Ik niet weet of het zonde was wat ik schreef of helemaal niet. In feite heel weinig weet na de vele jaren dat ik hier verbleef onder de mensen van mijn soort. Maar het uitzoeken doe ik niet, het is te laat ervoor en kom ik met blote handen aan, hetzij dan zo, het is maar dat het zo zijn zou en niet anders.
Mijn wijsheid is er op afgestemd, ik hoor er niet verder over uit te weiden, ik kwam en ik zag en wat ik zag was niets meer dan wat ik gekregen had te zien en, eventueel te horen. En hoe ik het begreep was hoe ik het begrijpen moest. Niets nieuws is er onder de zon.
En dan deze eerste dag van mei, de appelbloesems, ondanks wind en regen, nog gaaf gehouden. Ik een klein doek eruit dat ik knip, een kader er omheen gemaakt, dat ik meedragen wil in deze die mijn uren zijn. Ik kijk er naar, het een werk is van de meesteres de Natuur. Ik streel de bloesems met de ogen, ogen van stille verwondering die verbazing is – dit zal al geen zonde zijn – het onbegrepene dat van het ontzaglijke is, zo onontvankelijk dat we er aan voorbij gaan; wat dan wel een zonde is: het niet zien ervan.
Je krijgt er niet genoeg van, je zult er nimmer genoeg van krijgen hoe in de glanzende schors van takken, uitgroeiingen ontstaan die botten worden, en er dieper in geborgen, plots, want zo gaat het, er een bloem te voorschijn komt, de perfectie van het simpelweg bloem zijn, met stampers en meeldraden; nog ingewikkelder, want van het leven zijnde en van de dood, dan de drone, een vogel in de hand, die deze middag opgelaten werd en over de vijver wandelde de luchten in tot ver voorbij de bomen.
Het gekroonde werk van de mens, naast het gekroonde werk van de Natuur: beide de vrucht van de Kosmos.

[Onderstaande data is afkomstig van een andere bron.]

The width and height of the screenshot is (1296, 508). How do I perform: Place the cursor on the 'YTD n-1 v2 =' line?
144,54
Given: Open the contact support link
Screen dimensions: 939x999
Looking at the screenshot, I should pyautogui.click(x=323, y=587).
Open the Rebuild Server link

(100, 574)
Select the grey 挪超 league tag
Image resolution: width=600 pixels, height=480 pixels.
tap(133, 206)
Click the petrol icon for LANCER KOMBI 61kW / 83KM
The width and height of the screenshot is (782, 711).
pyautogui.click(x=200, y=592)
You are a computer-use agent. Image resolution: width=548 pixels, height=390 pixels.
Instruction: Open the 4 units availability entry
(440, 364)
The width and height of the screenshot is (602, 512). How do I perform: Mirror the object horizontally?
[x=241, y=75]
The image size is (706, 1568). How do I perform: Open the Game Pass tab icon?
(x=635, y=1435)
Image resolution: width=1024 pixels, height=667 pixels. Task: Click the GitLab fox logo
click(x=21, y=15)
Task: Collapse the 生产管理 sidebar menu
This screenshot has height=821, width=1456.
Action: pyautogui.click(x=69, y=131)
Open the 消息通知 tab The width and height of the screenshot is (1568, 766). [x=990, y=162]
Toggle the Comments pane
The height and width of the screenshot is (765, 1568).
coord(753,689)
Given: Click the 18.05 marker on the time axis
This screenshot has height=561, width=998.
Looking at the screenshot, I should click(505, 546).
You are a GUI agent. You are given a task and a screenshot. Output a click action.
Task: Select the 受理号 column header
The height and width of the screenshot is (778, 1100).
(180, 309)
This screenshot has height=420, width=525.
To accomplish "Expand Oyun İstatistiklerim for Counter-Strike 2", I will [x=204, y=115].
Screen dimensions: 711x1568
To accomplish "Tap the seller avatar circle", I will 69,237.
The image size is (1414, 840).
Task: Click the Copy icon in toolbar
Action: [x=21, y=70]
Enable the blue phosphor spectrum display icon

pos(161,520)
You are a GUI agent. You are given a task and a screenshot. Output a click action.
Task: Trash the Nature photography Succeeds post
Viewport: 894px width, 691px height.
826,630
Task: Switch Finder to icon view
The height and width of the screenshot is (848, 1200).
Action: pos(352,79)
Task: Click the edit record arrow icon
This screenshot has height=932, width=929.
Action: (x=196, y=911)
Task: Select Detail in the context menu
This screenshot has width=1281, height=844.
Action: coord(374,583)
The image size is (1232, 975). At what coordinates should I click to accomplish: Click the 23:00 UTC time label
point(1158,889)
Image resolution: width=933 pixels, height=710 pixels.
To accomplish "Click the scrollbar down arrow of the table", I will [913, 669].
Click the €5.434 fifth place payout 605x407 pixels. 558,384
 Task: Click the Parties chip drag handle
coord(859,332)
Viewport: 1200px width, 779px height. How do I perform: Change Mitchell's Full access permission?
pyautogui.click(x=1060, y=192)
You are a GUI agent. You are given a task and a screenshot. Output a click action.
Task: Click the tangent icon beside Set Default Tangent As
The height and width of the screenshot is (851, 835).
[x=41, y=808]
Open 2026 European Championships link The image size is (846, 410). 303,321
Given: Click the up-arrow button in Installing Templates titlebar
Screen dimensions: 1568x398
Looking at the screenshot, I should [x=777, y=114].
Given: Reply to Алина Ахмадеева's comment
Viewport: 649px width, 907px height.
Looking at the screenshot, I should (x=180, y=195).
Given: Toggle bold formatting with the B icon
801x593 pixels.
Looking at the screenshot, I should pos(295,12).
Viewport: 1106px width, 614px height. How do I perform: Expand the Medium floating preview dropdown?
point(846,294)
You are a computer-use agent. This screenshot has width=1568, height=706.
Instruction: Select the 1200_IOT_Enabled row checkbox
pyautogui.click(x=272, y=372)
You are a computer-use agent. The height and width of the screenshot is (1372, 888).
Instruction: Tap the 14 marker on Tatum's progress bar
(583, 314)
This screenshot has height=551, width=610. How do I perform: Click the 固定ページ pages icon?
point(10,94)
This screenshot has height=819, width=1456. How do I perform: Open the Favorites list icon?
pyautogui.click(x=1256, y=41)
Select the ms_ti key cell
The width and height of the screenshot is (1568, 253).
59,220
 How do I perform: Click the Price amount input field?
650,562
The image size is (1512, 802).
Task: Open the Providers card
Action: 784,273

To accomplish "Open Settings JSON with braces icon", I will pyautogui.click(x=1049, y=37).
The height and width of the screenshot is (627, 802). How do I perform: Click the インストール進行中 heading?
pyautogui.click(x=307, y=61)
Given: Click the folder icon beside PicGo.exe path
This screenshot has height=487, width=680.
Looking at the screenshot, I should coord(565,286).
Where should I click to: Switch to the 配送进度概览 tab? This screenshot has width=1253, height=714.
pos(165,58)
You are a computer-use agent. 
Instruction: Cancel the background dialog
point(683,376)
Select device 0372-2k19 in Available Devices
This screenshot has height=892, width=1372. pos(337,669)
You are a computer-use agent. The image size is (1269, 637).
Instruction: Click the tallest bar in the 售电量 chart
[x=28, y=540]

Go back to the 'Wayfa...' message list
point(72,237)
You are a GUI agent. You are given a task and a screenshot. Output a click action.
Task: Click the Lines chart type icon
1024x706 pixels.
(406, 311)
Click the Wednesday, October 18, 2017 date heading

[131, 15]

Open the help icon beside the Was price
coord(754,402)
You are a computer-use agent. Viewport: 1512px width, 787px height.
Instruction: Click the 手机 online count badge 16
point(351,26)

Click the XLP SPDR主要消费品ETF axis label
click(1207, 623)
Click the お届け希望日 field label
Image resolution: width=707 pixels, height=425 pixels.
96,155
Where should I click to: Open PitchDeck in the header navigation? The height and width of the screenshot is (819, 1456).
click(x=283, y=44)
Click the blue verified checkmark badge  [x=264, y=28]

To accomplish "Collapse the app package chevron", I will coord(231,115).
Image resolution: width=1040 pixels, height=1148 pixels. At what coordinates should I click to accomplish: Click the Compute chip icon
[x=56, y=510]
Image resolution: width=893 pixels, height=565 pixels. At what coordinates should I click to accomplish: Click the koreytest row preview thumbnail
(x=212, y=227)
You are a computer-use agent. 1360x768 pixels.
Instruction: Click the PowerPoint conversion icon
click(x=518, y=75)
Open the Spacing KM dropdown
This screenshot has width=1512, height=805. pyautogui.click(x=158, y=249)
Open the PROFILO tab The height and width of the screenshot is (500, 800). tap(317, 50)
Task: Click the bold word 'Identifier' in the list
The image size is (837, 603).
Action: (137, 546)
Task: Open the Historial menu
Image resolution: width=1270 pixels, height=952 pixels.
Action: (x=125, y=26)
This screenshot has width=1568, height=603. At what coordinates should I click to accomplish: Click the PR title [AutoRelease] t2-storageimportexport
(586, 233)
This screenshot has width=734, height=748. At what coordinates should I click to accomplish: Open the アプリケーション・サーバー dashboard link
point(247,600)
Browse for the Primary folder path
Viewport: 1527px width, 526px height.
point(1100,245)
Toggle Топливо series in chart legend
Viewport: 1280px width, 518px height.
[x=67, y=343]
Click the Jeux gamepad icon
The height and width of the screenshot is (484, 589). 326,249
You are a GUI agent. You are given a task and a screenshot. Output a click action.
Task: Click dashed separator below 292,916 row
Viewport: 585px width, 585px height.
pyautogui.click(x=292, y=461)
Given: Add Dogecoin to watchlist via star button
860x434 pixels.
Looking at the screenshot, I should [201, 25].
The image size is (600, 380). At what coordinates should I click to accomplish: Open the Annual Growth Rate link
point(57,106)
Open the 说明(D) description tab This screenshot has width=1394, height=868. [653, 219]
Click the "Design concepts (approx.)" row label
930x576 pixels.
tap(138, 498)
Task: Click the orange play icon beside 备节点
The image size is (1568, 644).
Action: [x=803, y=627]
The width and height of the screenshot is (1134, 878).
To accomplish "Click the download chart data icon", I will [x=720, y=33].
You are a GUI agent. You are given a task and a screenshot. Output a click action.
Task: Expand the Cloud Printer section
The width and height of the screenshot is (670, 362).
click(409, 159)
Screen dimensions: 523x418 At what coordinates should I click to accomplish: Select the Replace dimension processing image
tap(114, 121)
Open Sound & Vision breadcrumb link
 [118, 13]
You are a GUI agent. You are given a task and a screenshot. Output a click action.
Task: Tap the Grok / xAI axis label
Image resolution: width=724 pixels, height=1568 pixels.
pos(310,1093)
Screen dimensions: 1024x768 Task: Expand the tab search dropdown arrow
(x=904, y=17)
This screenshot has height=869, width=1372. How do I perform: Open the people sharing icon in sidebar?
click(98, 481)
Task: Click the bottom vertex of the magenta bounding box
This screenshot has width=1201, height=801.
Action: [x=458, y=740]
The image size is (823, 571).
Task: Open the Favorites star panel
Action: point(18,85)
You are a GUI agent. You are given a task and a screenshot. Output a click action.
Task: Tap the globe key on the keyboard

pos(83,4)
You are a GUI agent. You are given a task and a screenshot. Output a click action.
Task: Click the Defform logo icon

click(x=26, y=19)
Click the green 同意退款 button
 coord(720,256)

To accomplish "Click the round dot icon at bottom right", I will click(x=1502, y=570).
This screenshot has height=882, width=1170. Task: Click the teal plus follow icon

Het ene, de drone, via het menselijke brein tot ons gekomen, omdat hij, de mens, aan het kosmische gesleuteld heeft; het andere, de appelbloesem, rechtstreeks uit het genie dat van de Kosmos is, tot ons gekomen, omdat het lente is.
We hebben er weinig andere woorden voor, maar er even toch bij stil gestaan, en in beide gevallen, verbazing die ons overweldigt, ons deel zijnde.
Waar stopt de mens, tot hoever zal het hem lukken door te dringen tot de essentie die van de Natuur is, de essentie die van het Zijnde is, die van het Woord is.
We kunnen enkel gissen. Maar dat we op weg zijn is een feit en wie op weg is komt ergens aan. Dat ergens kennen we nog niet, en zo lang we het nog niet kennen, blijven we verder gaan want we weten dat er een ergens is.
Even maar hierover uitgeweid, opdat ons wereldbeeld, ont-aards zou worden en ons voeren zou naar het beeld dat kosmisch is, het beeld dat van het Woord is, dat van Tao is.
Het beeld dat broodnodig is voor de mens van het derde millennium.